Data records -
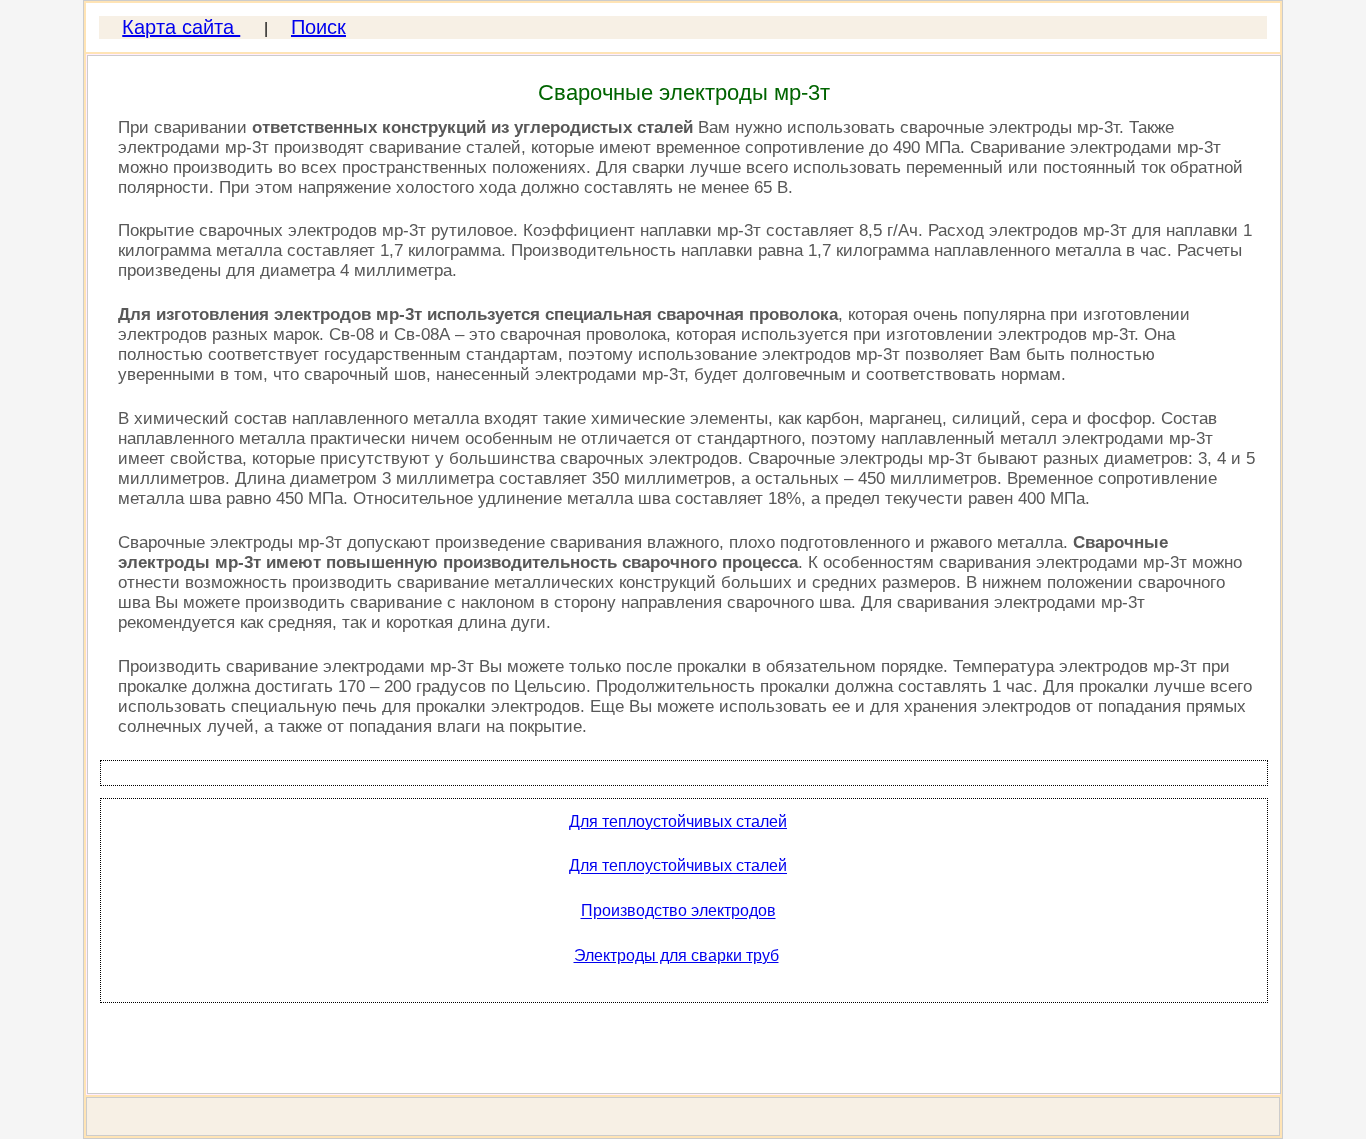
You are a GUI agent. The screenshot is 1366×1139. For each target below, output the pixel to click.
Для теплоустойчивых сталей (678, 821)
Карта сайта (181, 27)
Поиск (318, 27)
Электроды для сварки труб (676, 955)
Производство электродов (678, 911)
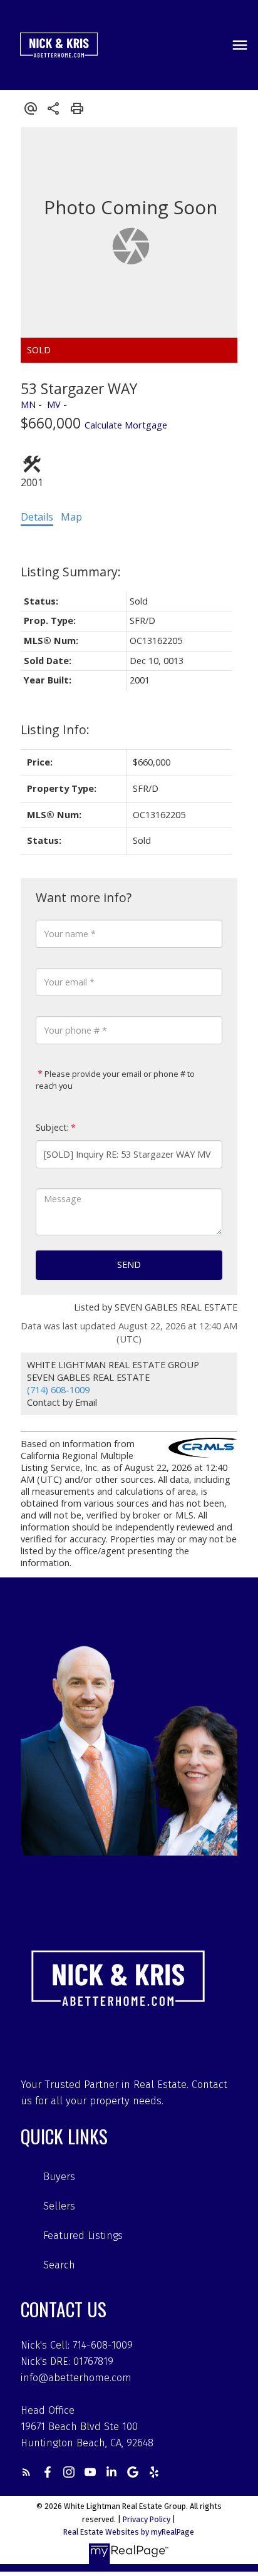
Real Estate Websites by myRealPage (128, 2532)
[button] (26, 2472)
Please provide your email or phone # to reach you (115, 1080)
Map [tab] (71, 517)
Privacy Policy (146, 2519)
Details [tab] (37, 517)
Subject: (52, 1127)
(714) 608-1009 (58, 1390)
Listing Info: (55, 729)
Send (129, 1264)
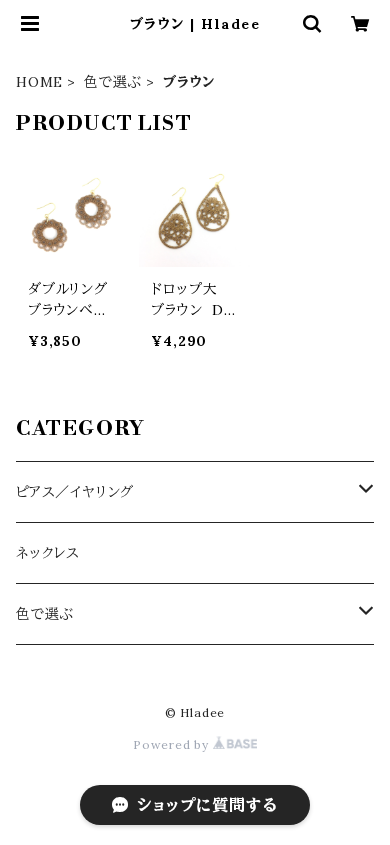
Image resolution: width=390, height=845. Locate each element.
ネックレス (48, 553)
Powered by (173, 744)
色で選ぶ (113, 82)
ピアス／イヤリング (75, 492)
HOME (39, 82)
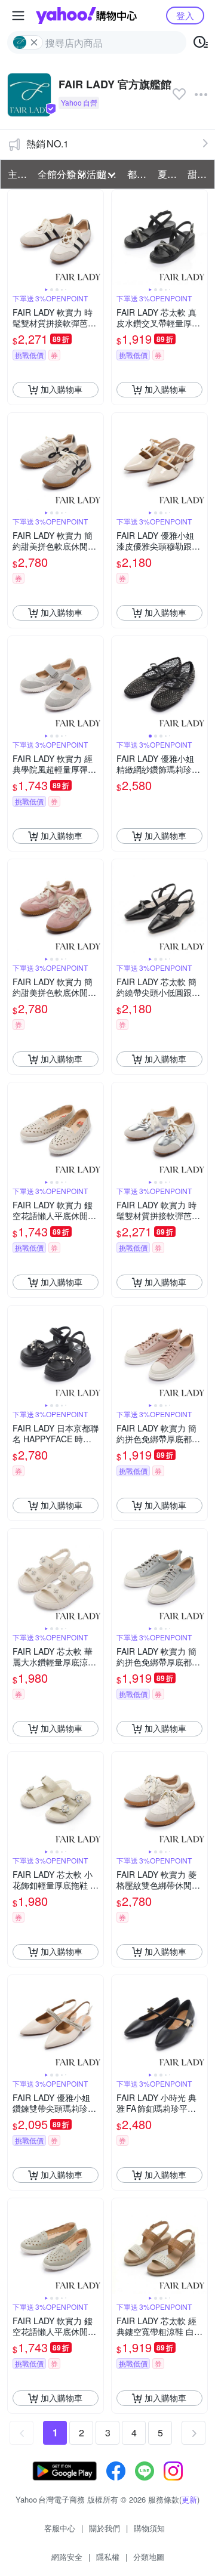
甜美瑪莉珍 (199, 174)
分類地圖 (148, 2556)
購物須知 (149, 2528)
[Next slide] (95, 237)
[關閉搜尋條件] (34, 42)
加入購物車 (61, 389)
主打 (17, 174)
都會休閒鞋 (138, 174)
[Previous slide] (15, 237)
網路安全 (66, 2556)
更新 (189, 2499)
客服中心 (59, 2528)
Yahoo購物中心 (86, 15)
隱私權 (107, 2556)
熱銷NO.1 (47, 143)
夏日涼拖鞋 (169, 174)
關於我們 (104, 2528)
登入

Requirement - Return every entry above exactly as written, with no pictures included.

Solution below -
You are a GUI agent. The screenshot is 1366×1139. For each target below, output the pixel to click.
Для теплоустойчивых сталей (678, 821)
Карта сайта (181, 27)
Поиск (318, 27)
Электроды для сварки труб (676, 955)
Производство электродов (678, 911)
Real Estate Websites by myRealPage (128, 2532)
[button] (26, 2472)
Please provide your email or phone # to reach you (115, 1080)
Map [tab] (71, 517)
Privacy Policy (146, 2519)
Details [tab] (37, 517)
Subject: (52, 1127)
(714) 608-1009 (58, 1390)
Listing Info: (55, 729)
Send (129, 1264)
Image resolution: width=390, height=845. Locate each element.
ネックレス (48, 553)
Powered by (173, 744)
色で選ぶ (113, 82)
ピアス／イヤリング (75, 492)
HOME (39, 82)
甜美瑪莉珍 (199, 174)
分類地圖 (148, 2556)
購物須知 (149, 2528)
[Next slide] (95, 237)
[關閉搜尋條件] (34, 42)
加入購物車 (61, 389)
主打 (17, 174)
都會休閒鞋 (138, 174)
[Previous slide] (15, 237)
網路安全 (66, 2556)
更新 (189, 2499)
客服中心 (59, 2528)
Yahoo購物中心 (86, 15)
隱私權 (107, 2556)
熱銷NO.1 (47, 143)
夏日涼拖鞋 (169, 174)
關於我們 (104, 2528)
登入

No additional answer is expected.